Guignols de l’info : les fabliaux…
by jjj • 29 novembre 2013 • Extraits • 0 Comments
Extrait de La Littérature française pour les Nuls, éditions First, 2005 – Première partie : Le Moyen Âge fervent et farceur – chapitre 4 : Savoir conter.
Le prêtre qui lutine la femme du laboureur, le seigneur qui tente de la séduire, la femme elle-même calculatrice, habile, sournoise, menteuse… Le bourgeois riche trompé par un malin qui va, lui aussi, profiter des charmes de l’épouse délurée. La brave paysanne qui tente de graisser la paume d’un chevalier avec du saindoux, parce qu’on lui a dit que, si elle voulait récupérer sa vache perdue, il fallait justement graisser la paume de celui qui la retenait, c’est-à-dire lui donner un gras pourboire… L’opulence dénoncée, l’injustice soulignée, les excès du pouvoir politique… Tout cela est mis en récit (du XIIe au XIVe siècle) de façon amusante, efficace – tradition poursuivie aujourd’hui par les Guignols de l’info… Le fabliau du Moyen Âge est bref, il est destiné à être dit en public, sur les places, dans les auberges, au cours de banquets ou réjouissances diverses. Il doit faire rire, ou réfléchir, dès les premières phrases.

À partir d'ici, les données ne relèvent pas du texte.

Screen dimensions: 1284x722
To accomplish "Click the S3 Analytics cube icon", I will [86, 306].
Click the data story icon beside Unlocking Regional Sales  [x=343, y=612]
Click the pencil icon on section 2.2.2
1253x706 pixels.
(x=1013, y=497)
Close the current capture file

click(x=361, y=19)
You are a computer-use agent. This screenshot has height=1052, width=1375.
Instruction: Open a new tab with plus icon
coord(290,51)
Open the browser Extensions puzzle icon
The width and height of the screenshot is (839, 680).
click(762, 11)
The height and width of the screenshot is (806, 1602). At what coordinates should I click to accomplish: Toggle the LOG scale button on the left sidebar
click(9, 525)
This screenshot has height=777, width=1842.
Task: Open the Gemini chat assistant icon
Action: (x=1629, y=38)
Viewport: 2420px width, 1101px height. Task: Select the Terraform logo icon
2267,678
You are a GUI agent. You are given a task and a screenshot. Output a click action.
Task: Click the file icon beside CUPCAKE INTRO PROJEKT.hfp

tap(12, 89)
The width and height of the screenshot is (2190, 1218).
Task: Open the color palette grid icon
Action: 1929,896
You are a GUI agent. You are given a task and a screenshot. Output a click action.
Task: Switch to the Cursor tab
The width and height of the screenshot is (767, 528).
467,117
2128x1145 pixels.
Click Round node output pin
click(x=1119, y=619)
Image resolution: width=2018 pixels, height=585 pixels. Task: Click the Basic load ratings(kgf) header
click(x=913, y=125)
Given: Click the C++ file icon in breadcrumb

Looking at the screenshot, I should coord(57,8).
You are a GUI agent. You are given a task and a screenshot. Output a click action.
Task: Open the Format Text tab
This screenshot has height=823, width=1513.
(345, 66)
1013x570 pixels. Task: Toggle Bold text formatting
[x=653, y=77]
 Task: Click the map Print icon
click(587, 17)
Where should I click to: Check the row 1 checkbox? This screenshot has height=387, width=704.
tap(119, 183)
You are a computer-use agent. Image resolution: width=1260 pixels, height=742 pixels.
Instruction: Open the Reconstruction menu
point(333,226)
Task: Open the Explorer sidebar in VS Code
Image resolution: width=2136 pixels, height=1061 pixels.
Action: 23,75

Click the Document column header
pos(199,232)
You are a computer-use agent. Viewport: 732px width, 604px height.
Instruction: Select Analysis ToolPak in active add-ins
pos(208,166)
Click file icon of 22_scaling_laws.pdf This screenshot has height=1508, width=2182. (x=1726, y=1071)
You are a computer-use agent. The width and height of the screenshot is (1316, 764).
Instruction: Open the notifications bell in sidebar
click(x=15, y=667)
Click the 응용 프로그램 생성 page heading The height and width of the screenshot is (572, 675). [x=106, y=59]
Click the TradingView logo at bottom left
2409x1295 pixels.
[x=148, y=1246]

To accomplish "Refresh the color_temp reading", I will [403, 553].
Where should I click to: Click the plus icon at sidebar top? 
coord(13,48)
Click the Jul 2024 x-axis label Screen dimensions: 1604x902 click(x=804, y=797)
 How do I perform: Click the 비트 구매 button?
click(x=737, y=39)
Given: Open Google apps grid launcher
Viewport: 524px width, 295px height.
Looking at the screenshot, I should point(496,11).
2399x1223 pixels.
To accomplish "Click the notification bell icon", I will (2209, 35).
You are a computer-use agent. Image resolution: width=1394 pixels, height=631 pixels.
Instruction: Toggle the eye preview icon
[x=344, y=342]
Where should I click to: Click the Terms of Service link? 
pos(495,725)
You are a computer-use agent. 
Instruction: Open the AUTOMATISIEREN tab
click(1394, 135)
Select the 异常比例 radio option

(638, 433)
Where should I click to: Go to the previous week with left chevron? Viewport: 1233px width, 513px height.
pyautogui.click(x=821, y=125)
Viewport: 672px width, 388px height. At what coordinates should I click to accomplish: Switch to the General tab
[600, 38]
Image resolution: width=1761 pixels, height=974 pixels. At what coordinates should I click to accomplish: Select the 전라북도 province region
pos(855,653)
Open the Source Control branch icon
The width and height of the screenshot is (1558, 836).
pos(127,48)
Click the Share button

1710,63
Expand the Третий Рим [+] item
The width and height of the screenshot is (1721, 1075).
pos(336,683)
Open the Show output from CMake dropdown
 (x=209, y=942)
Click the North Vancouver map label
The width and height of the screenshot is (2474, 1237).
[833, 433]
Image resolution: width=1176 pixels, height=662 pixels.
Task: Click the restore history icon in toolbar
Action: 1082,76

À la fin du récit, la morale est sauve (en général, car il peut se faire qu’elle s’adapte à une situation au lieu de se hisser jusqu’à ses principes généraux et absolus…) D’autres histoires développent une pédagogie appuyée de la morale familiale, telle celle du fils ingrat qui chasse son père.
Plaisir de lire
La couverture partagée
Guillaume, le riche marchand a donné tous ses biens à son fils Gauthier. Il l’a marié à la fille d’un noble sans fortune. Gauthier jure qu’il prendra soin de son père jusqu’à sa mort. Les années passent. Un fils naît au foyer. Guillaume le marchand est devenu très vieux, très maigre. Assis sur une chaise, près de la cheminée, il suit, de son regard noyé de tristesse, les allées et venues de sa maisonnée. On ne lui parle plus. La femme de Gauthier ne cesse de se demander combien de temps elle va devoir supporter encore ce vieillard inutile. Elle le rudoie. Gauthier chasse alors son père de chez lui. Donne-moi quelque chose à manger, supplie celui-ci, laisse-moi au moins emporter une couverture, où vais-je dormir ? Il fait si froid … La couverture de ton cheval, seulement celle-ci…
Pour se défaire de son père, Gauthier ordonne à son jeune fils d’aller chercher la couverture du cheval noir, celle qui est neuve et bien chaude. L’enfant la coupe en deux. Il en donne la moitié à son grand-père. Comment, lui dit son père, n’as-tu pas honte ? Donne-la lui toute entière ! L’enfant répond alors : Non, mon père, j’en garde la moitié pour toi, quand tu seras vieux !… Gauthier comprend la leçon. Il reprend son père chez lui et le soigne fidèlement jusqu’à la fin de ses jours.